Steam generator system the most according to claim 9, it is characterized in that, described knot screen includes flue gas condenser (16), described air and gas system also includes the second smoke duct (29), this second smoke duct (29) and described flue gas condenser (16) are connected in parallel on described main air duct, described second smoke duct (29) are provided with the second valve with the second smoke duct (19) described on or off.

11. steam generator systems described in any one in-10 according to Claim 8, it is characterized in that, coal dust in described pulverized coal system is sent in described boiler (10) by the first mixed gas that the oxygen from first oxygen channel (31) of apparatus of oxygen supply mixes with described First air and formed, and the second mixed gas that the oxygen from second oxygen channel (32) of apparatus of oxygen supply mixes with described secondary wind and formed enters in described boiler (10).

12. 1 kinds of steam generator systems, this steam generator system includes apparatus of oxygen supply, pulverized coal system, boiler (10), air and gas system and flue gas processing device, it is characterized in that, described air and gas system is the air and gas system for oxygen-enriched combusting in claim 3-6 described in any one.

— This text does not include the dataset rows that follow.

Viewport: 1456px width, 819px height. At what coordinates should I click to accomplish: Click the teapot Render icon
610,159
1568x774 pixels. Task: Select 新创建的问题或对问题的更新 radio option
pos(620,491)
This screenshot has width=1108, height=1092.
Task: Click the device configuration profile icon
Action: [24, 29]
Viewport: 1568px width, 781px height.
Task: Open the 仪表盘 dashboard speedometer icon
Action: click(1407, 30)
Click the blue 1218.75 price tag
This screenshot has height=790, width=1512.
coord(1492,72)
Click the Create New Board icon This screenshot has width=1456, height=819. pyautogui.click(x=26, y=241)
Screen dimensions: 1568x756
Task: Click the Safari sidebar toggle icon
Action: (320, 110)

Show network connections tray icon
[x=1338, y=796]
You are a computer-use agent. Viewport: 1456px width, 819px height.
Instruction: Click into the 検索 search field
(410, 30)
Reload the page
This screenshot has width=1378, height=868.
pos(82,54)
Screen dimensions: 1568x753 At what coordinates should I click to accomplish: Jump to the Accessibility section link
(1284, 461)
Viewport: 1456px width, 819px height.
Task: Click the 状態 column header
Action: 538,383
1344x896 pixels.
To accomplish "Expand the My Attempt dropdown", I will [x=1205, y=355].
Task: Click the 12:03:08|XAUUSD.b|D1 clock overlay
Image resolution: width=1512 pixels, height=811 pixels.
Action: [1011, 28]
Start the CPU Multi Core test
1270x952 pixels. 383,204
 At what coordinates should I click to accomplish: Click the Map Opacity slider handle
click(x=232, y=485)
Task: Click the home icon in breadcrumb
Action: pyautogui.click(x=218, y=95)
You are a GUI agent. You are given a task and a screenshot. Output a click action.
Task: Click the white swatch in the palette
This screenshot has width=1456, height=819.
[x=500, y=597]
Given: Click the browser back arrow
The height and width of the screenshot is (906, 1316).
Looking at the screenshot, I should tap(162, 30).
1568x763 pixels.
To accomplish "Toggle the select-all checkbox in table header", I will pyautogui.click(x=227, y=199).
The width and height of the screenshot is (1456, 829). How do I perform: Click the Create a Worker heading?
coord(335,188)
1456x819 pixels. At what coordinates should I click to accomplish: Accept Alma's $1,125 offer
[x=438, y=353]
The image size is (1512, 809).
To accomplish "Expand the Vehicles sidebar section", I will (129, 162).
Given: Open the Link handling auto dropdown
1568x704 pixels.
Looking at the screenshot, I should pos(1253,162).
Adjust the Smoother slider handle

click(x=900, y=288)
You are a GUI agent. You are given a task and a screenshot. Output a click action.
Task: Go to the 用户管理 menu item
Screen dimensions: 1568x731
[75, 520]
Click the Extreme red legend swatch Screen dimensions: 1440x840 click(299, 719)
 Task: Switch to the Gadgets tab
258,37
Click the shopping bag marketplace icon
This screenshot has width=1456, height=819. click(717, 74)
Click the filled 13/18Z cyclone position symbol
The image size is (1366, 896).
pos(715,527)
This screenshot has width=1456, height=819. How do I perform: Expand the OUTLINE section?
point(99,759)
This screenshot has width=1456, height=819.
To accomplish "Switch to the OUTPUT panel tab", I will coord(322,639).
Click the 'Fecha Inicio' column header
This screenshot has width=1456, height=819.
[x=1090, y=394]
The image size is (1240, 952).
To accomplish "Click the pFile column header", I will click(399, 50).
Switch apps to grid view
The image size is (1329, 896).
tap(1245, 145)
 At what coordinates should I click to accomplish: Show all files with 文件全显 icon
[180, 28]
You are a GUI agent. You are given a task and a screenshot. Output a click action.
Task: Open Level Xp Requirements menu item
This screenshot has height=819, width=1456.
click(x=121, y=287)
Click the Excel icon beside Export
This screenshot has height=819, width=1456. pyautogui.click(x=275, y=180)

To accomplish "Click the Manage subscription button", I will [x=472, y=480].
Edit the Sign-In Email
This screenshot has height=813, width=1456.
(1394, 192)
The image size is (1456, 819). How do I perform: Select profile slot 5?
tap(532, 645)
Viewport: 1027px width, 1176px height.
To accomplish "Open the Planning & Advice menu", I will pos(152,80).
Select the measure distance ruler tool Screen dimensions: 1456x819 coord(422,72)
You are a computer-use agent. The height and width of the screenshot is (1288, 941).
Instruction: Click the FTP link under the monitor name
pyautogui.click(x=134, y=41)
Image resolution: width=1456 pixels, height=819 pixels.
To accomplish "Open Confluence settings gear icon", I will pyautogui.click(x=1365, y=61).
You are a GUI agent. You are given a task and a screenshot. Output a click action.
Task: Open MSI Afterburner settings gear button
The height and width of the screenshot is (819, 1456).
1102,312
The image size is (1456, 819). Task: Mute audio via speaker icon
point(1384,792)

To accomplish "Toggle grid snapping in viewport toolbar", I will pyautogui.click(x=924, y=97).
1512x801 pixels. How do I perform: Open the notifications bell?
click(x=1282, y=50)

13. steam generator systems according to claim 12, it is characterized in that, described flue gas processing device includes CO2 processing means and chimney (18), described main air duct connects exhanst gas outlet and the described chimney (18) of described boiler (10), described CO2 processing means is arranged on described main air duct, described air and gas system also includes the first smoke duct (28), this first smoke duct (28) and described CO2 processing means are connected in parallel on described main air duct, and it is provided with the first valve on described first smoke duct (28), described compensation wind channel is provided with compensation valve on (20), circulating fan (24) and gas fume valve it is provided with on described circulation air path,

When described first valve conducting, described compensation valve ends, and described gas fume valve is in primary importance so that described circulation air path and atmosphere, and described circulating fan (24) starts to extract air,

When the first valve cut-off, described compensation valve turns on, and described gas fume valve is in the second position so that described circulation air path connects with described main air duct, and described circulating fan (24) starts to extract flue gas.

14. steam generator systems according to claim 13, it is characterized in that, described knot screen includes flue gas condenser (16), described air and gas system also includes the second smoke duct (29), this second smoke duct (29) and described flue gas condenser (16) are connected in parallel on described main air duct, described second smoke duct (29) are provided with the second valve with the second smoke duct (19) described on or off.

15. according to the steam generator system described in any one in claim 12-14, it is characterized in that, coal dust in described pulverized coal system is sent in described boiler (10) by the first mixed gas that the oxygen from first oxygen channel (31) of apparatus of oxygen supply mixes with described First air and formed, and the second mixed gas that the oxygen from second oxygen channel (32) of apparatus of oxygen supply mixes with described secondary wind and formed enters in described boiler (10).